◆ **Your goal**
Copy exactly the lines from the first line of the records below through the line containing "You are a computer-use agent. The width", including both, and nothing else.

◆ **Supplied records**
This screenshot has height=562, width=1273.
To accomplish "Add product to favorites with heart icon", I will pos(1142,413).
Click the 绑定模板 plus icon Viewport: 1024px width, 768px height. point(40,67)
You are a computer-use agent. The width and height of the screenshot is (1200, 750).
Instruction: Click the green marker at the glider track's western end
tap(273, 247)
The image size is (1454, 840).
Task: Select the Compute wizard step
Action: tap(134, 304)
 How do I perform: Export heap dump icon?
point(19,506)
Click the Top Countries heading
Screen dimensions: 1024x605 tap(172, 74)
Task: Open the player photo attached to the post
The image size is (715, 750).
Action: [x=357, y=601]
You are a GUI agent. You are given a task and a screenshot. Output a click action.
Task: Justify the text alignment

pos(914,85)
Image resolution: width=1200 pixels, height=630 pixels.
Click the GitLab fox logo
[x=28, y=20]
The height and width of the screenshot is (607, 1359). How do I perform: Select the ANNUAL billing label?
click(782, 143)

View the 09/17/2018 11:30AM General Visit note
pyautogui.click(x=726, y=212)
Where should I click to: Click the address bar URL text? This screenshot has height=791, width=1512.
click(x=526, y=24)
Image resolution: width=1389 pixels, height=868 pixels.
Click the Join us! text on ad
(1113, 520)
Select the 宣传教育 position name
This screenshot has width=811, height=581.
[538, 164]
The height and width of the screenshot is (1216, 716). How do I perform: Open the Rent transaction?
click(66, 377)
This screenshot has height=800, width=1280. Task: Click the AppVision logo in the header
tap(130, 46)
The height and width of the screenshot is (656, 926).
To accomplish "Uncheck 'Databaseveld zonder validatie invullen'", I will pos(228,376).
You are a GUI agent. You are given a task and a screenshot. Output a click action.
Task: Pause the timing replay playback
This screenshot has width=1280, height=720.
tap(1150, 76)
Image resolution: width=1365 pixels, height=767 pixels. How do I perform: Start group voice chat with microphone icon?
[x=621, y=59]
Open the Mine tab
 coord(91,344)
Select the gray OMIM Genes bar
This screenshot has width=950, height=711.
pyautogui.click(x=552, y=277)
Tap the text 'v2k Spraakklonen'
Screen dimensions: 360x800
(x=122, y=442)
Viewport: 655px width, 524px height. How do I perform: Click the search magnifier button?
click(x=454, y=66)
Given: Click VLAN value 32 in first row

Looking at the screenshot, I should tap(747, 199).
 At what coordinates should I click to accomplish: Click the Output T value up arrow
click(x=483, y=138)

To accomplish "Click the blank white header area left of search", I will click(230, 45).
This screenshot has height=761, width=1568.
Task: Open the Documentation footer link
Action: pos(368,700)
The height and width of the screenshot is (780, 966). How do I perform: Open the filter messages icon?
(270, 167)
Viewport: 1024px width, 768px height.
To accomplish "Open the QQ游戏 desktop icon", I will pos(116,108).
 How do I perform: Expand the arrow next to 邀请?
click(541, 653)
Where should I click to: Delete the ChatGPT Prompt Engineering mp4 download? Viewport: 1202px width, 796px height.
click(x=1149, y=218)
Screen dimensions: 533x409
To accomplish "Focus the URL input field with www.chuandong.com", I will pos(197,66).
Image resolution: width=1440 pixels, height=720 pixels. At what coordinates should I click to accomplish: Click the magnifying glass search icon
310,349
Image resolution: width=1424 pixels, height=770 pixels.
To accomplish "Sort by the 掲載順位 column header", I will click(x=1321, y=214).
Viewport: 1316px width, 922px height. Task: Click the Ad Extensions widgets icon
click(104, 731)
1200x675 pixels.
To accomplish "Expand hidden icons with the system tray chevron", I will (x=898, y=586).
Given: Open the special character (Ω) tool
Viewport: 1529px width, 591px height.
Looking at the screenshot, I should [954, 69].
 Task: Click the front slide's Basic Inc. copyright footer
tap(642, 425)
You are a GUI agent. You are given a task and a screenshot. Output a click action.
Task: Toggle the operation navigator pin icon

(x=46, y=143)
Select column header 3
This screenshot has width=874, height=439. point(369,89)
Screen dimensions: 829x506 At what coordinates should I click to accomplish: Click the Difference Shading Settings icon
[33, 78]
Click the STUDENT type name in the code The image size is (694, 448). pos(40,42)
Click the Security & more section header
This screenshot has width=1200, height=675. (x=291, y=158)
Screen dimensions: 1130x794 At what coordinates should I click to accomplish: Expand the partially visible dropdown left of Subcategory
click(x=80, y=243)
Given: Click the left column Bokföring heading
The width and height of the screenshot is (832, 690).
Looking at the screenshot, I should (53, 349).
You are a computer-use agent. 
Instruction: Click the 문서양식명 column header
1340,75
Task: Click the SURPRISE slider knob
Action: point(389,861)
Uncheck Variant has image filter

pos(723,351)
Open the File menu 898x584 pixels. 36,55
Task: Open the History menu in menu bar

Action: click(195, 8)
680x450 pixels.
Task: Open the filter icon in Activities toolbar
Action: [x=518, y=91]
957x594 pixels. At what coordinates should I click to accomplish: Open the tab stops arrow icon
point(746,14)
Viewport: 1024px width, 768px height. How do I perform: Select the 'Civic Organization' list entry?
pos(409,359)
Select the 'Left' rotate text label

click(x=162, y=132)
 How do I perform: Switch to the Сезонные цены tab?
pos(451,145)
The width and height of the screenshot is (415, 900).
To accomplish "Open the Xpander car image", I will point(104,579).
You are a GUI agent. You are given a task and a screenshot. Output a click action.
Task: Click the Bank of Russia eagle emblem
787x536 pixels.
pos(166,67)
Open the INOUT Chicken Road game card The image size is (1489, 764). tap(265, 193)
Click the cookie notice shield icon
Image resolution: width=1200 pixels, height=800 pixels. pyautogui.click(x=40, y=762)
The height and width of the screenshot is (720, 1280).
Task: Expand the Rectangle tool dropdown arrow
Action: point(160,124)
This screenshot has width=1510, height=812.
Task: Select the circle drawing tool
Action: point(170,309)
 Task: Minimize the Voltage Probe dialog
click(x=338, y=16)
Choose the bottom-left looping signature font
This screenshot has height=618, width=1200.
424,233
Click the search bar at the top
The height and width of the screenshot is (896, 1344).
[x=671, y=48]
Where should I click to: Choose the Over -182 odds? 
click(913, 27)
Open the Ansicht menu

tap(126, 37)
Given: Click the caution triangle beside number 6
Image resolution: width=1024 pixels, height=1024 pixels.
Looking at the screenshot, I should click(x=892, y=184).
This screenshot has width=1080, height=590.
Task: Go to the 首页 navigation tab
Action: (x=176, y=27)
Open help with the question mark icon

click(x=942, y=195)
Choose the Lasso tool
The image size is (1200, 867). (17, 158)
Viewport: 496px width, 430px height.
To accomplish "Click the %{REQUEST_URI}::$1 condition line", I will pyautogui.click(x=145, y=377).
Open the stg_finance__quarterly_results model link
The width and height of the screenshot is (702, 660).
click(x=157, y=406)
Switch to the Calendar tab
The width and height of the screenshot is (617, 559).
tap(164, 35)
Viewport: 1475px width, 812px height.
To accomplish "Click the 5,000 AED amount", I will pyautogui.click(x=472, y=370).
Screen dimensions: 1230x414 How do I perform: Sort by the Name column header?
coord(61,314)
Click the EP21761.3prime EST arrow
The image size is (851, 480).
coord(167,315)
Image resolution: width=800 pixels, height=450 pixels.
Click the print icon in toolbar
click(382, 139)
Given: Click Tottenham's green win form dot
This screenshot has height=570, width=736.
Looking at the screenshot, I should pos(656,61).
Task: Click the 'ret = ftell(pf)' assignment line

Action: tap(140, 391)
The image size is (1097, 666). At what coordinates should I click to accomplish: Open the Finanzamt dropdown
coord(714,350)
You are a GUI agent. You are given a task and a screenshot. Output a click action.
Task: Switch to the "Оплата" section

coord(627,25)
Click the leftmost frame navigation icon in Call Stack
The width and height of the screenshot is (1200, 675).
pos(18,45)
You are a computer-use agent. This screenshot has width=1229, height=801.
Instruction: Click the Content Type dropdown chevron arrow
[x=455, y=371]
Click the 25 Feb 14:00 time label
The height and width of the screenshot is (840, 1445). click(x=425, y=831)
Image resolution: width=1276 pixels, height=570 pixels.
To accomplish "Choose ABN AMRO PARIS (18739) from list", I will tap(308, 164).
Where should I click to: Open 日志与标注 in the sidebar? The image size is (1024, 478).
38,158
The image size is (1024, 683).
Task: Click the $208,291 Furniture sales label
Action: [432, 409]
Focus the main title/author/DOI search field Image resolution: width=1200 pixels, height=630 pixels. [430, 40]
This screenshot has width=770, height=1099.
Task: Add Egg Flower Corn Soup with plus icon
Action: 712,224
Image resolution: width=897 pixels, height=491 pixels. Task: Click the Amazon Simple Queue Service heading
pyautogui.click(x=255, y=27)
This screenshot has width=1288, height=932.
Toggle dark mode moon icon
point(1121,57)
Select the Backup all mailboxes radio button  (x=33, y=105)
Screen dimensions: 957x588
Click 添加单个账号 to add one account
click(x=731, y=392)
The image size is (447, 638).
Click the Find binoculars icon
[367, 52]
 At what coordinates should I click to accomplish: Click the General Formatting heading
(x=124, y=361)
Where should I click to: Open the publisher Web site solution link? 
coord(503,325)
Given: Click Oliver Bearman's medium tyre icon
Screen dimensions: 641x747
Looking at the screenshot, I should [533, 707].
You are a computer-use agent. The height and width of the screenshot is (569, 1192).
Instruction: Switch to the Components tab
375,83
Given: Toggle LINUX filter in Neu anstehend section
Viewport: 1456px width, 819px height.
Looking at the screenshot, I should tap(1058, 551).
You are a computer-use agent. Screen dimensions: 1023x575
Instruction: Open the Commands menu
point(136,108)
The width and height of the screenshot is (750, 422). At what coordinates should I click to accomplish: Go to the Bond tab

◆ **Response to this task**
This screenshot has height=562, width=1273.
To accomplish "Add product to favorites with heart icon", I will pos(1142,413).
Click the 绑定模板 plus icon Viewport: 1024px width, 768px height. point(40,67)
You are a computer-use agent. The width and height of the screenshot is (1200, 750).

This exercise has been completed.